The expression on Wall Street often is ‘cash is king,’ and the ‘cost of liquidity,’ because everything has a cost. If you want to be liquid so you are nimble and able to invest when things look better.
You’re going to pay the cost of having the cash sitting there, doing nothing, but at least it’s available to you and not losing, at least in nominal terms.
That’s the model that really seems to work. Do you think that’s reasonable for most people, or does that just make them market timers? Market timers tend to be people who often lose.
Buy at the Right Price Rather Than Sell at the Right Price
Grant Williams: I think as markets increase, you can raise cash on the way up, and once you get to a level where you start to feel a little nervous, gently raise cash.
As things go a little higher, sell a little bit of your positions off and take the cash.
If you’ve invested money in the U.S. stock market in 1982, when nobody wanted to own stocks, they were trading at a 6% dividend yield and only six times earnings.
When you bought those stocks, you knew that buying them at that price would allow you to forget them and you’ve been able to do that.
You’ve been able to sit with those stocks for the last 30 years, and they’re going up and you’re in great shape.
Whereas if you buy stocks now, that’s not a comfortable position to be on.
You certainly can’t take your eye off the ball and leave them for 20 years like you could back in the ‘80s.
It’s really about buying at the right price rather than selling at the right price. If you buy things at the correct price, it takes care of a whole lot of problems for you.
Douglas Goldstein: You sound just like Warren Buffett, who said, “You’ve got to look at what something is really valued at.” Are you also a multibillionaire?
Grant Williams: No.
Douglas Goldstein: We’ll save that for next time.
Grant Williams: Only between midnight and three in the morning when I’m asleep.
Douglas Goldstein: But the advice is very good.
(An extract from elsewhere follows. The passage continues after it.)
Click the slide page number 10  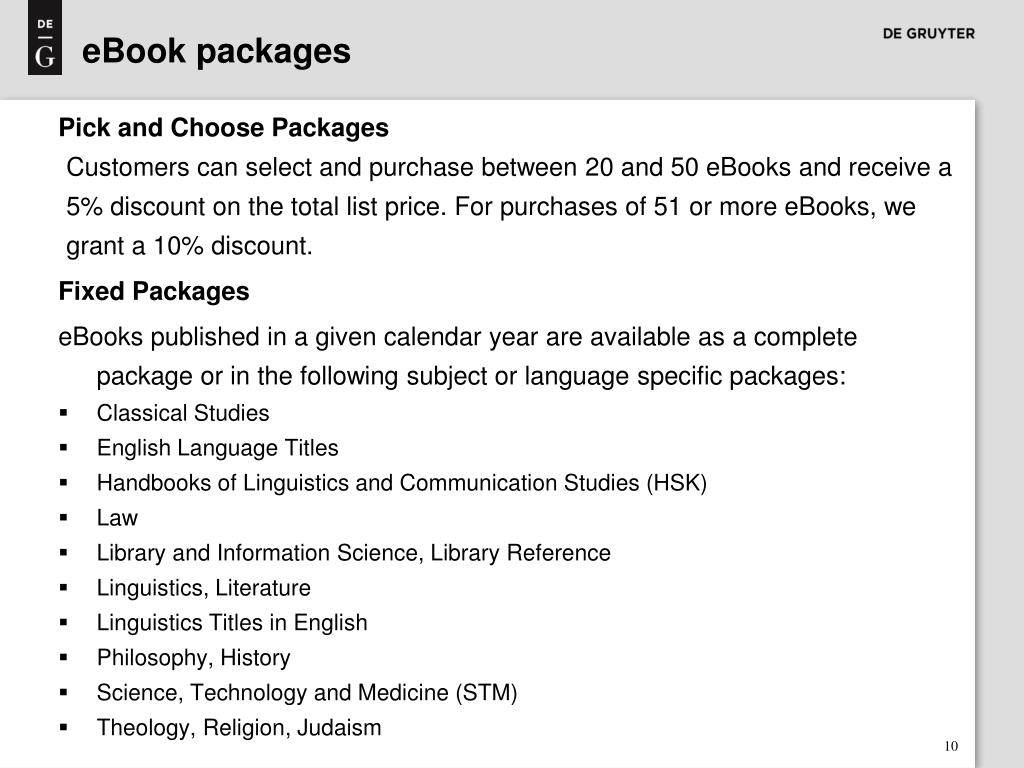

Listen Grant, we are just about out of time, but I know you share a lot of your ideas and advice elsewhere.
Tell us in the last few seconds, how can people follow you and follow your work?
Grant Williams: In a couple of places, I write my letter Things That Make You Go Hmm… The website is ttmygh.com, I’m on Twitter @ttmygh, and then there’s Real Vision Television, which is another project that I’m involved in and very proud of, realvision.com where we interview, like you do, some of the smartest investment minds in the world.
Douglas Goldstein: And you are one of them. All right, Grant, I really appreciate you coming on to The Goldstein on Gelt Show. Grant Williams, thanks again.
Grant Williams: Thank you Doug, I appreciate it.